During Year 1 of the demonstration (September 2017), telephone interviews will be conducted with officials in state Medicaid offices. The interviews will address implementation of the CCBHC model in the state, addressing specific factors that shape CCBHC policies. They will be tailored based on the information already gathered through applications and other sources—or gaps in that information—regarding participating sites’ program characteristics. The interviewer will transfer the information gathered from the interviews into a Debrief Template that organizes data by criteria domain and corresponding research questions. The general template for baseline telephone interviews is presented below.

A. Introduction

1. Please describe your current role/position and responsibilities.

B. Demonstration planning and administration

1. What were the key areas of focus for the state office(s) of mental health and substance abuse services in the demonstration planning process (e.g., PPS selection, clinic certification, etc.)?

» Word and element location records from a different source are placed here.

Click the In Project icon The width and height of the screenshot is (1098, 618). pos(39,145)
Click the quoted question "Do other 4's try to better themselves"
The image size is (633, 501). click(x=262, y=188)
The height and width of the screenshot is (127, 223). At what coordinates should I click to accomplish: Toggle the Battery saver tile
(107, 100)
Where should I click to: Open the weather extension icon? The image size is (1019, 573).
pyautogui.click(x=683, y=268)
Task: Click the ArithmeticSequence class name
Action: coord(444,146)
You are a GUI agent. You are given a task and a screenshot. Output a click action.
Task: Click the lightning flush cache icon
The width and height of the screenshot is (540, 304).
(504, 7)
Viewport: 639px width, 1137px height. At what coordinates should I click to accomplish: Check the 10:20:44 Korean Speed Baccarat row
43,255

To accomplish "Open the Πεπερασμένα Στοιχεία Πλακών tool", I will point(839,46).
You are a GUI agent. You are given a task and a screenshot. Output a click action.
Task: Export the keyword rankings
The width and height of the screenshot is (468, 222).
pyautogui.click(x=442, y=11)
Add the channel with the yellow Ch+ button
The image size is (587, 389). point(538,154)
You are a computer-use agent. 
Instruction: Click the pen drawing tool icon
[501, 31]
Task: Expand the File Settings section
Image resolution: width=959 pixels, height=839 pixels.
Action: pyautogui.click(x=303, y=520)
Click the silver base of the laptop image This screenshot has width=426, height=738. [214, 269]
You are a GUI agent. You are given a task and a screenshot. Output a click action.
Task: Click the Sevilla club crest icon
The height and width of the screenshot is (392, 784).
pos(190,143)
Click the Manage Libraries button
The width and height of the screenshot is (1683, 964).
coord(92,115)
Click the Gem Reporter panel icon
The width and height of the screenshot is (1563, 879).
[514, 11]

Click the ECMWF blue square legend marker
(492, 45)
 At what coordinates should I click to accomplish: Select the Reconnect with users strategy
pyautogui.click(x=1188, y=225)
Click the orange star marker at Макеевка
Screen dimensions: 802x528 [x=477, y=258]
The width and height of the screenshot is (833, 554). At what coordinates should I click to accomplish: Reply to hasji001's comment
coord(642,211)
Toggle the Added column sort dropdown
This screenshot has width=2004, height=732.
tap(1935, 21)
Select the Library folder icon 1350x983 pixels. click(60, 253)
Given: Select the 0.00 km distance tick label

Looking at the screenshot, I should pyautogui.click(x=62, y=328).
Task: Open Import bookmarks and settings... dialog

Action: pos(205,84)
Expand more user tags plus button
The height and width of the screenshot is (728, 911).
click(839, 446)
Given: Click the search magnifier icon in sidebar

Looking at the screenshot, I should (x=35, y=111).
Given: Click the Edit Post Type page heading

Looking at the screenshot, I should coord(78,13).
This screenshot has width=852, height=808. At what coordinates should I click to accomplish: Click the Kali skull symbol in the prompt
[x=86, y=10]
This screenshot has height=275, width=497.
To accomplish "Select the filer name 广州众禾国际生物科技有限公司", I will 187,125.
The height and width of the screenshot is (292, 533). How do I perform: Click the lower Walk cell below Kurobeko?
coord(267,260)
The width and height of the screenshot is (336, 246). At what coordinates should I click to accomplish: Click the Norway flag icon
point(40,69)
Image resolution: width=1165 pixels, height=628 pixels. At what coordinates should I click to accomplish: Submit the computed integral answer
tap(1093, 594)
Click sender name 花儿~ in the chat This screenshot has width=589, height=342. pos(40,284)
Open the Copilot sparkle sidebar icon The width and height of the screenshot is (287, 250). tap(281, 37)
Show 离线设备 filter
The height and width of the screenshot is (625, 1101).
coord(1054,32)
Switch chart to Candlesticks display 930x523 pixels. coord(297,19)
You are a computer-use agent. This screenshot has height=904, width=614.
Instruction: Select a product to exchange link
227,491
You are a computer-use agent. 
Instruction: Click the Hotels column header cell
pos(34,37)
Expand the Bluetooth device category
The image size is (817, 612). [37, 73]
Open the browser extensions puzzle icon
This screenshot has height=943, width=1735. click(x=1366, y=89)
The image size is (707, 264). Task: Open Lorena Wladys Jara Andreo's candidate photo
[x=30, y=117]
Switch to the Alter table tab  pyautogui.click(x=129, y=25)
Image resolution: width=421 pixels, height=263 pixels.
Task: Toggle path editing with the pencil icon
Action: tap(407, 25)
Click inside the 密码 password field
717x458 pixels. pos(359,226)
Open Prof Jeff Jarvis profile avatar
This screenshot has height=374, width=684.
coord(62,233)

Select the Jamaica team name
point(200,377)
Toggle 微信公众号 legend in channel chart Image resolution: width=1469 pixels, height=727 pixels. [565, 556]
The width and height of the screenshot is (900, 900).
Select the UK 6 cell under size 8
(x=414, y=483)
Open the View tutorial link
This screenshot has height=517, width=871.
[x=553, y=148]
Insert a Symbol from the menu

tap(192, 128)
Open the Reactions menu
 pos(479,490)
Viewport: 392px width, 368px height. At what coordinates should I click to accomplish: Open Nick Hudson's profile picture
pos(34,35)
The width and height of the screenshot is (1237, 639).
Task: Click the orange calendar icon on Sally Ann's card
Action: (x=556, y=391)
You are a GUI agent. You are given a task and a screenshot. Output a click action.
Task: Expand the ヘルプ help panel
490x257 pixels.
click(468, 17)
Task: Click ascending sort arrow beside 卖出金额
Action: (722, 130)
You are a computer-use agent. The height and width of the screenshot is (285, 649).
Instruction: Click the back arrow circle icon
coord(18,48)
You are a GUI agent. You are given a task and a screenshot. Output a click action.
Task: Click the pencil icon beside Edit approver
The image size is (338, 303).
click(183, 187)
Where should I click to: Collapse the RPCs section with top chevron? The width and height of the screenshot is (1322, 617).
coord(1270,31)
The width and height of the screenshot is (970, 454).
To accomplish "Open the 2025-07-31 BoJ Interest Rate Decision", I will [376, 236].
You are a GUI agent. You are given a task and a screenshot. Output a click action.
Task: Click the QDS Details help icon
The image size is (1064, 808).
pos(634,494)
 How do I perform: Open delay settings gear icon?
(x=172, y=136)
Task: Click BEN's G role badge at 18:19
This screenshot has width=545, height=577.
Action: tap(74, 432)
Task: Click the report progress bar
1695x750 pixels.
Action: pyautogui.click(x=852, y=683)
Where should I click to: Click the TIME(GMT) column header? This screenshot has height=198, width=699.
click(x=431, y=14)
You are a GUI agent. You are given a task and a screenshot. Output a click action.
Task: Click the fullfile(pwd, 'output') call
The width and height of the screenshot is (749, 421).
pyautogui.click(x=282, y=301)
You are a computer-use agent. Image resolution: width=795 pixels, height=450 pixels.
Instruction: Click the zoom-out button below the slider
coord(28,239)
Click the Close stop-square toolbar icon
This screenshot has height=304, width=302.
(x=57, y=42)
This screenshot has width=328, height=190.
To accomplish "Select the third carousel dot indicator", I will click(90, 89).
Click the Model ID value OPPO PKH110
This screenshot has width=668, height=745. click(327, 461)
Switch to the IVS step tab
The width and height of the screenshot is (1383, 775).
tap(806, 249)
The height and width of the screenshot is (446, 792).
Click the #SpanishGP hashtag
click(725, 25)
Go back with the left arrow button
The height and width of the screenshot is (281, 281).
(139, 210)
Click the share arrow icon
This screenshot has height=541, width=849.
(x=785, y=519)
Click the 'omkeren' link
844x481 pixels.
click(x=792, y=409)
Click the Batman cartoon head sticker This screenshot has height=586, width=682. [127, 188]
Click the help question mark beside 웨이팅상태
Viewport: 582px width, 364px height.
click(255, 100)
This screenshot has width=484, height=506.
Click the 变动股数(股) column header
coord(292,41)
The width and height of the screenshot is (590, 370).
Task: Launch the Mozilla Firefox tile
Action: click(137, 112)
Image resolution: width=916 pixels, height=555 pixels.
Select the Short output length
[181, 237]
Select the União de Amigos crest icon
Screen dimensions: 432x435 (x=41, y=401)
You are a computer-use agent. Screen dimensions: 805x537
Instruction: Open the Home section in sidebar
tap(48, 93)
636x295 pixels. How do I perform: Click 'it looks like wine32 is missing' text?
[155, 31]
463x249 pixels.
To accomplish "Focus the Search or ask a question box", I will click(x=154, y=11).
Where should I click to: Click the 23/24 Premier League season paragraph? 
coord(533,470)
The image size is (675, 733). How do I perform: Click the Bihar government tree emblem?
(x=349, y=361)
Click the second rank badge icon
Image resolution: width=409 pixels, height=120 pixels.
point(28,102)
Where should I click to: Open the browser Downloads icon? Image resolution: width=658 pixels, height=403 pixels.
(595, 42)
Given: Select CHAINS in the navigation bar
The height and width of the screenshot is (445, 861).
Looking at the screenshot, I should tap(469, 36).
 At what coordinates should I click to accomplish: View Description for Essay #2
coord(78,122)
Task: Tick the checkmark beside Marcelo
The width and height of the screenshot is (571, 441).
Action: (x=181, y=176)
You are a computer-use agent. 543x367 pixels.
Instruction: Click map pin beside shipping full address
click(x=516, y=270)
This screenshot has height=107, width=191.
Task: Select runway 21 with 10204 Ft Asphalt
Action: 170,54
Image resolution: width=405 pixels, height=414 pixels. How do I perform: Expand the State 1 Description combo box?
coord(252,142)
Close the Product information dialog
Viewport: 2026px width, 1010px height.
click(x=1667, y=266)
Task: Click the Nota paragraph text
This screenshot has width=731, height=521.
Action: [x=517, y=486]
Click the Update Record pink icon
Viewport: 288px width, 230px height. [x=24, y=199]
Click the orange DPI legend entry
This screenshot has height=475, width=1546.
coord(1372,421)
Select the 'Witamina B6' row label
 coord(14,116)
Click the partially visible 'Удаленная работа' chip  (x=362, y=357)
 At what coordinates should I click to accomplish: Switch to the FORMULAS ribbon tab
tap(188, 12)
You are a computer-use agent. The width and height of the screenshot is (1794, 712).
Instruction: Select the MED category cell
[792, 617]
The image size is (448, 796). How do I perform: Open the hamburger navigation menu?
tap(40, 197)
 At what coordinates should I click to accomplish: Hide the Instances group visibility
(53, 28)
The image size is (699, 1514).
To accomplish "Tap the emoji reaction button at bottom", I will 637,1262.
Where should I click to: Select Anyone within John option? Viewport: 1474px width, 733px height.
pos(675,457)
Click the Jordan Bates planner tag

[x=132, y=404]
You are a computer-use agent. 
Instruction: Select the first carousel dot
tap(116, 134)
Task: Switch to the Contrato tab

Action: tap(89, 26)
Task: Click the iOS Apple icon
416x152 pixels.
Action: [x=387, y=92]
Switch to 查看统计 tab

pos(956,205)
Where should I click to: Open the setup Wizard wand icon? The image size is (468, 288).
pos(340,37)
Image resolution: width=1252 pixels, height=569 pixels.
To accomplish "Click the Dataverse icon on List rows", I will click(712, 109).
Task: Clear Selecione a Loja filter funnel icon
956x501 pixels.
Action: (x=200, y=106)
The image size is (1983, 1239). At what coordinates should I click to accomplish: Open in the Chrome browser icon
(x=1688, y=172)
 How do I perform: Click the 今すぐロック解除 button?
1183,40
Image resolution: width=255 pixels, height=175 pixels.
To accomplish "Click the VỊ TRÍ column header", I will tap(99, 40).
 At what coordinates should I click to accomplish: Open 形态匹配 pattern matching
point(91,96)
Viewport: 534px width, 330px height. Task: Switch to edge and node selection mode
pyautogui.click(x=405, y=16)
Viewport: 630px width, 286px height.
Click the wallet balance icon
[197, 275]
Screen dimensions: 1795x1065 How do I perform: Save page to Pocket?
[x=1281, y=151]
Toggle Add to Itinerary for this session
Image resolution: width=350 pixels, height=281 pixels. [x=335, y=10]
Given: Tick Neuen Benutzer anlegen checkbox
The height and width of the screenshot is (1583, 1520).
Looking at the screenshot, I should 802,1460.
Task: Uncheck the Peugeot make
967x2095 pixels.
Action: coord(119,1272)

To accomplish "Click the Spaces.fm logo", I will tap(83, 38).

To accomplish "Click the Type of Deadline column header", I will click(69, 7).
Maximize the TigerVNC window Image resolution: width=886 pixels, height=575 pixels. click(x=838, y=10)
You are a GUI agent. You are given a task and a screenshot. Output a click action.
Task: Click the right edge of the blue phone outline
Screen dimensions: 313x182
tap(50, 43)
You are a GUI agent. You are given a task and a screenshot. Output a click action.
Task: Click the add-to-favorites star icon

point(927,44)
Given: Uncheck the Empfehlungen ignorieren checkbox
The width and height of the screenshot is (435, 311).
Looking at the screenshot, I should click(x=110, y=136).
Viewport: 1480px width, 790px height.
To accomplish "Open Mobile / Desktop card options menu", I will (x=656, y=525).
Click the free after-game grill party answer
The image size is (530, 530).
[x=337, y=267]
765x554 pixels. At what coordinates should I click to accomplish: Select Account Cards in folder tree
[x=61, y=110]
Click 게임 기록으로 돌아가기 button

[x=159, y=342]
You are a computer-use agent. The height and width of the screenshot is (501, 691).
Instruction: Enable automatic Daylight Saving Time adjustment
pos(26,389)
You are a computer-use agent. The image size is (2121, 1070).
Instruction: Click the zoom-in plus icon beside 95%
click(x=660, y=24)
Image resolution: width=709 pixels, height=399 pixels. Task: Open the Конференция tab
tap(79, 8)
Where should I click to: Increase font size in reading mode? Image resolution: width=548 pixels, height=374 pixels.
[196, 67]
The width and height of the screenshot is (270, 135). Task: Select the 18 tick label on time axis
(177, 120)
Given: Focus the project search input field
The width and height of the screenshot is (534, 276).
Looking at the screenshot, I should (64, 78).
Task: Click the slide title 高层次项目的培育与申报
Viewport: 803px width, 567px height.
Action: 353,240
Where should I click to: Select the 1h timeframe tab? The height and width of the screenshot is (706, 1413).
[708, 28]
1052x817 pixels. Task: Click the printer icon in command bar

a. What were your critical concerns and how did they influence how the state plans to conduct the demonstration?

Probe for the following:

  • Concerns regarding regional differences, frontier vs. rural vs. urban?

b. What aspects of the CCBHC requirements were most challenging during the demonstration planning process in your state?

c. What was the experience of collaborating with the state office of Medicaid like?

  • How were responsibilities/contributions to the CCBHC demonstration planning process distributed?

  • Did you encounter any challenges with respect to collaboration? What aspects of the collaboration worked well?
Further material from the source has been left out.